GPU Monitoring Dashboard

In this article, I'll guide everyone through creating a GPU monitoring dashboard with Grafana, starting from how to install Grafana all the way to configuring it to receive GPU performance metrics using dcgm-exporter through Prometheus until we can create a dashboard to view various GPU operations. We'll demo everything with Docker.

If everyone has prepared their machine, let's get started!

Create Docker Network

We'll have each container created in this example be on the same network so they can call each other through container names.

docker network create monitor

Install Grafana

Create a folder to store Grafana data and set permissions

mkdir grafana-data
chown -R 472:472 grafana-data

Run Grafana with Docker

docker run -d -p 3000:3000 --name=grafana --network monitor \
      -v "./grafana-data:/var/lib/grafana" \
      --user 472 \
      grafana/grafana-enterprise

We can access it via http://localhost:3000 with user: admin and password: admin. After that, set a new password.

Install DCGM Exporter

DCGM Exporter (short for Data Center GPU Manager Exporter) is a tool from NVIDIA used to extract GPU status information and export it in a format that can be easily used with monitoring systems like Prometheus.

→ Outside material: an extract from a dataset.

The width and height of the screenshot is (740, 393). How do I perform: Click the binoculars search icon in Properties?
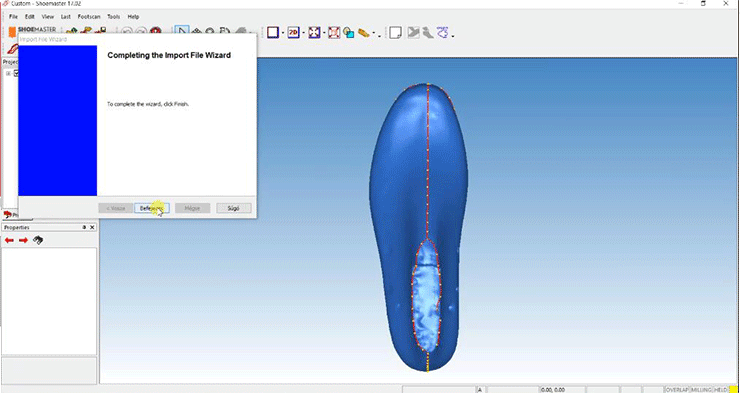(x=38, y=240)
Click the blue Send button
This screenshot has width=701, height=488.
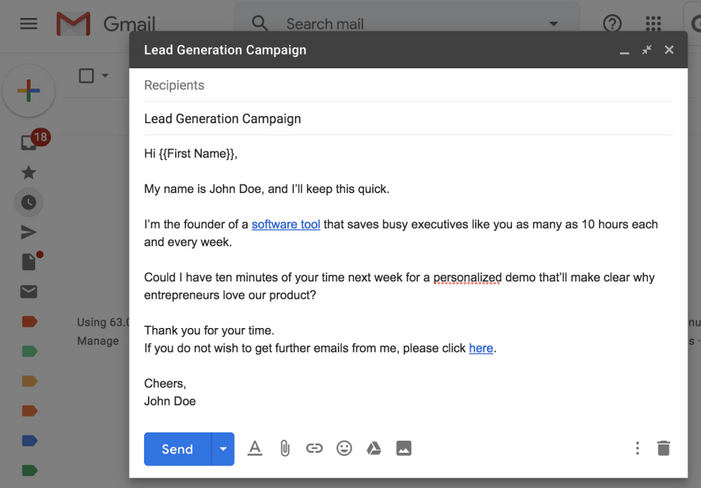177,449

Installation can be done by running through Docker.

docker run -itd --name dcgm-exporter \
--gpus all \
--runtime=nvidia \
--cap-add SYS_ADMIN \
--network monitor \
-p 9400:9400 nvcr.io/nvidia/k8s/dcgm-exporter:4.2.3-4.1.1-ubuntu22.04

The service is an API that returns GPU data. Test with:

curl http://localhost:9400/metrics

dcgm-exporter response

Install Prometheus

Create a folder to store configuration file

mkdir prometheus

Create prometheus.yml in the folder just created

global:
  scrape_interval:     15s # By default, scrape targets every 15 seconds.

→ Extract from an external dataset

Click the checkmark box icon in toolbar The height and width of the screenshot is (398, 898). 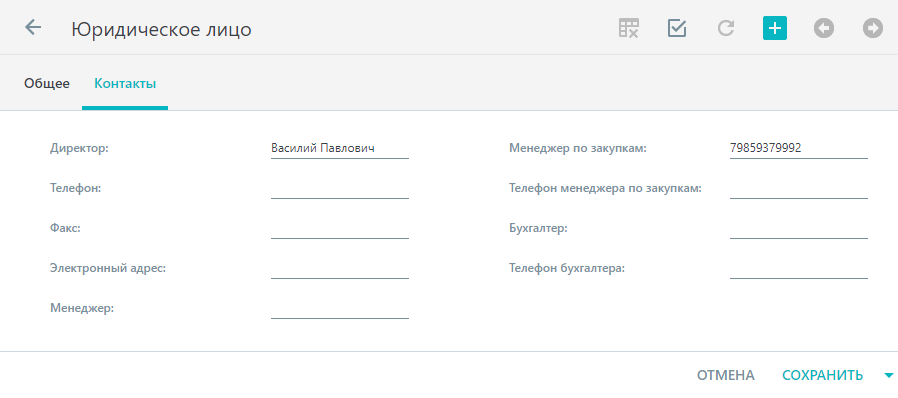point(677,28)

  # Attach these labels to any time series or alerts when communicating with
  # external systems (federation, remote storage, Alertmanager).
  external_labels:
    monitor: 'codelab-monitor'

# A scrape configuration containing exactly one endpoint to scrape:
# Here it's Prometheus itself.
scrape_configs:
  # The job name is added as a label `job=<job_name>` to any timeseries scraped from this config.
  - job_name: 'prometheus'

    # Override the global default and scrape targets from this job every 5 seconds.
    scrape_interval: 5s
    static_configs:
      - targets: ['dcgm-exporter:9400']

Create Prometheus with Docker

docker run -itd \
--name=prometheus \
--network monitor \
-p 9090:9090 \
-v ./prometheus:/etc/prometheus \
--user root \
prom/prometheus

Configure Grafana Datasource

In the Grafana UI, go to Connections > Add new connection and select Data source as Prometheus

Then select Add new data source

Once on the settings page, in Connection, enter the Prometheus server URL as http://prometheus:9090 then click save & test to create the data source.

Create Grafana Dashboard

In this step, we won't create the Dashboard ourselves but will use the template that Nvidia created from https://grafana.com/grafana/dashboards/12239-nvidia-dcgm-exporter-dashboard/

In Grafana, go to Dashboard, select Create Dashboard, then select Import dashboard

In the dashboard URL or ID field, enter 12239 which is the id of the nvidia dashboard, then click load and you'll arrive at the Import dashboard page

In the Prometheus field at the bottom, select the prometheus data source we created, then click Import

GPU Dashboard

And that's it! We now have a GPU Dashboard for monitoring various metrics.

Summary

This article is for those already using these tools - I believe you can easily adapt it to receive data from DCGM-Exporter. But for beginners, I believe you can follow these examples and use them successfully. Mainly, I just wanted to introduce the DCGM-Exporter tool which helps extract various GPU Metrics quite comprehensively, so it's a service I wanted to recommend for this purpose.